Commento a Cass. civ., sez. I, ord., 22 luglio 2024, n. 20034

Avv. Barbara Maria Grana

In materia di separazione consensuale, gli accordi tra i coniugi possono contenere disposizioni essenziali e disposizioni eventuali. Le disposizioni essenziali derivano direttamente dalla separazione e mirano a soddisfare i doveri di solidarietà coniugale nel periodo immediatamente successivo. Le disposizioni eventuali, invece, riguardano situazioni patrimoniali che i coniugi non desiderano più mantenere.

La regolamentazione giuridica di queste due tipologie di accordi è differente. Gli accordi relativi alle disposizioni essenziali della separazione possono essere revocati e modificati secondo l’art. 710 del codice di procedura civile (o, in base alla normativa attuale, l’art. 473 bis.29 c.p.c.). Questi accordi vengono superati dalla sentenza di divorzio, che stabilisce nuove condizioni in relazione al nuovo status dei coniugi. Al contrario, gli accordi che nascono occasionalmente dalla procedura di separazione seguono le regole dei negozi giuridici e il giudice non può né revocarli né modificarli.

Per distinguere tra i patti che costituiscono il contenuto eventuale degli accordi e quelli che costituiscono il contenuto essenziale, è necessario comprendere l’intenzione comune delle parti. Questo implica determinare se i patti abbiano nella separazione solo un’occasione e non la loro causa concreta. Per fare ciò, si devono utilizzare i criteri interpretativi degli articoli 1362 e seguenti del codice civile, iniziando dal significato letterale delle parole e delle espressioni utilizzate.

In tema di separazione consensuale, è fondamentale distinguere tra i patti che costituiscono il contenuto eventuale degli accordi e quelli che rappresentano il contenuto essenziale.

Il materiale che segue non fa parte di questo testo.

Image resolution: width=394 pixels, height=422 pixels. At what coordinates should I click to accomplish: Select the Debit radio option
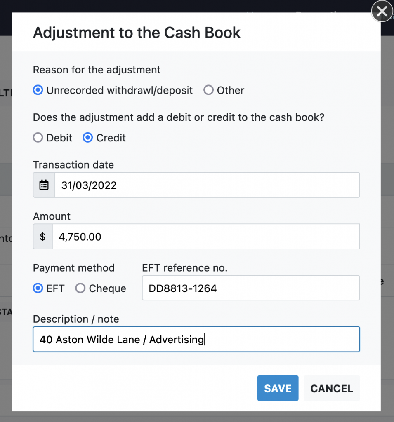click(x=38, y=138)
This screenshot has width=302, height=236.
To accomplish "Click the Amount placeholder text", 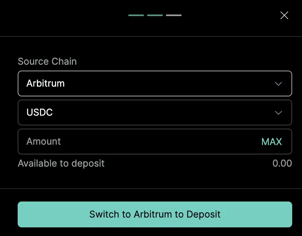I will [44, 142].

I patti del contenuto eventuale non sono suscettibili di modifica o revoca ai sensi dell’art. 710 c.p.c. né possono essere sostituiti dalle condizioni derivanti dal divorzio, poiché sono negozi autonomi che regolano i rapporti tra i coniugi secondo l’art. 1372 c.c.

Questo è il principio di diritto affermato nella pronuncia della Cass. civ., sez. I, ord., 22 luglio 2024, n. 20034, che ha portato la Suprema Corte a cassare con rinvio la sentenza impugnata.

Nella fattispecie in esame, la materia del contendere ruota intorno alle condizioni di separazione consensuale omologata dal Tribunale, ove le parti avevano previsto, oltre ad un assegno mensile in favore della moglie, anche l’assegnazione a quest’ultima della casa coniugale, già adibita a residenza familiare, senza corresponsione di canone. Nel giudizio di legittimità, l’ex marito censurava la sentenza della Corte di appello da una parte, laddove aveva affermato che il Tribunale si era pronunciato sull’assegnazione della casa familiare, revocandola, senza che fosse stata a lui fatta la relativa richiesta e, dall’altra, nella parte in cui aveva ritenuto che su tale statuizione il giudice del divorzio non avrebbe comunque potuto statuire, perché l’attribuzione in godimento della casa familiare, prevista in sede di separazione consensuale, era espressione di un accordo autonomo e distinto rispetto alle vere e proprie condizioni di separazione.
La Suprema Corte, con l’ordinanza n. 20034 del 22 luglio 2024, ha chiarito che l’analisi deve concentrarsi sulla volontà effettiva delle parti, cercando di comprendere se i patti in questione siano collegati intrinsecamente alla separazione o se invece si tratti di accordi che, pur avendo trovato occasione nella separazione, disciplinano aspetti patrimoniali autonomi e indipendenti da essa.